The implications of rising bond yields

Monthly Monitor - April 2022

Monthly Monitor - April 2022

The investment story of 2022 so far has been rising bond yields, due to inflation returning with a vengeance. Inflation across the world is at levels not seen in 40 years and in response Central Banks are hiking interest rates.

However, bond yields are still running significantly below inflation rates, meaning there is considerable scope for them to rise further as the year progresses, if central bankers are serious about reining in inflation.

The most obvious implication of rising bond yields is falling bond prices and losses across bond portfolios have been quite stark, with the Bloomberg aggregate bond fund index falling 9.5% this year as of 19 April.

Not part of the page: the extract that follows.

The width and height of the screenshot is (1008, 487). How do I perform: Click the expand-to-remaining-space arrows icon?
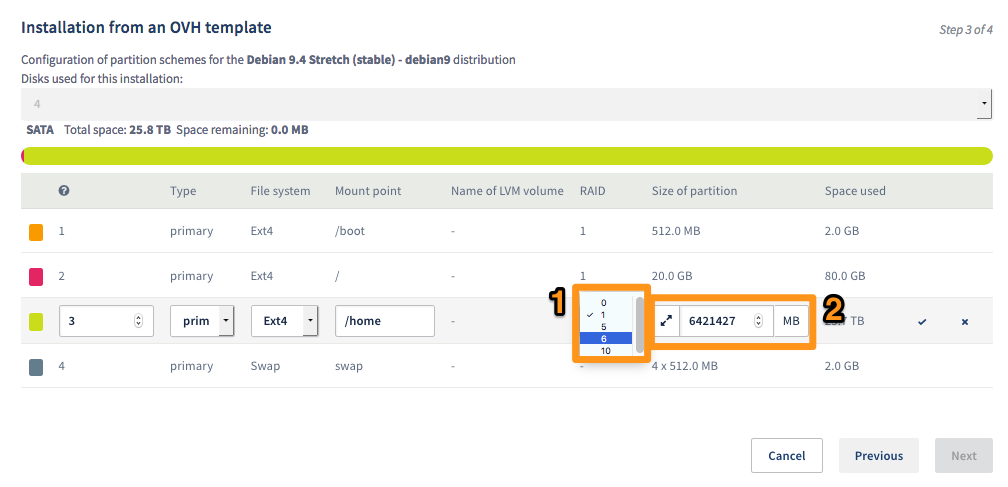pos(666,321)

However, there are further implications for other asset classes. Numerous asset classes have seen their valuations rise due to low bond yields. Low bond yields translate into a low discount rate for valuing assets, which leads to higher valuations.

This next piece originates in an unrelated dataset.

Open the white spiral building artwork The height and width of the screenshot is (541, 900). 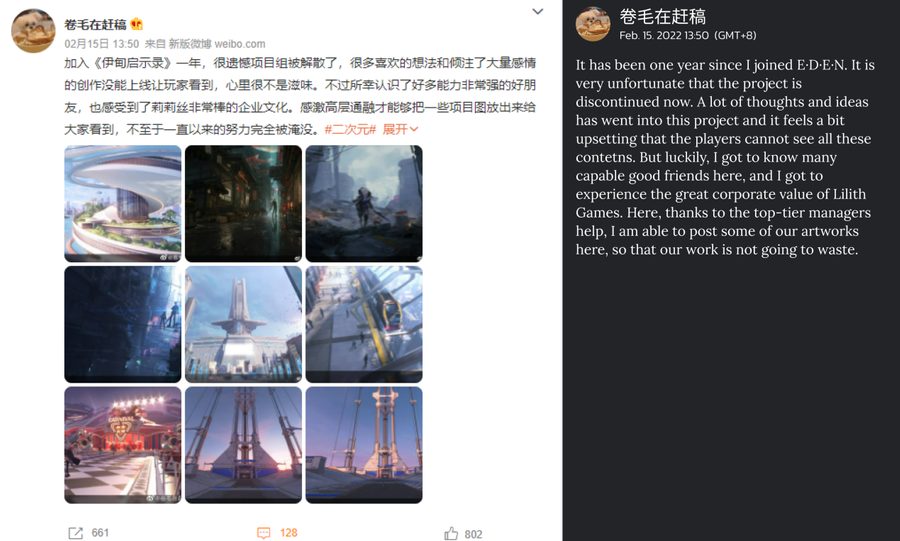pyautogui.click(x=123, y=204)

This is particularly true within the equity market, where many investors have adopted an investment strategy of buying companies that are perceived to be good quality, if the free cash flow yield on that security is above the 10-year bond yield.

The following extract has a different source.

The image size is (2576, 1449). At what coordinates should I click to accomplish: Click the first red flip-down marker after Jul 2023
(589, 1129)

This strategy relies on the idea that in a low bond yield world, there is no alternative to equities irrespective of valuations. We wonder if the concept of fundamental analysis of companies has gone out the window in large parts of the market over the last decade and what will happen when bond yields rise.

The largest stocks globally with Free Cash Flow (FCF) yields below 4% are listed in the table below along with their price to earnings ratio and their performance year to date.

We believe there is a considerable risk that this group of stocks will de-rate significantly in the face of higher bond yields.

With the average free cash flow yield of the group below the bond yield, investors will have to ask themselves if the fundamentals of the companies are strong enough to support the hefty valuations. We think the strength of the fundamentals of many of these companies is dubious. We are not surprised to see the average stock in this group down 10% this year.

We take comfort from the fact we do not own any of these equities across our portfolios. Not many can make this claim today.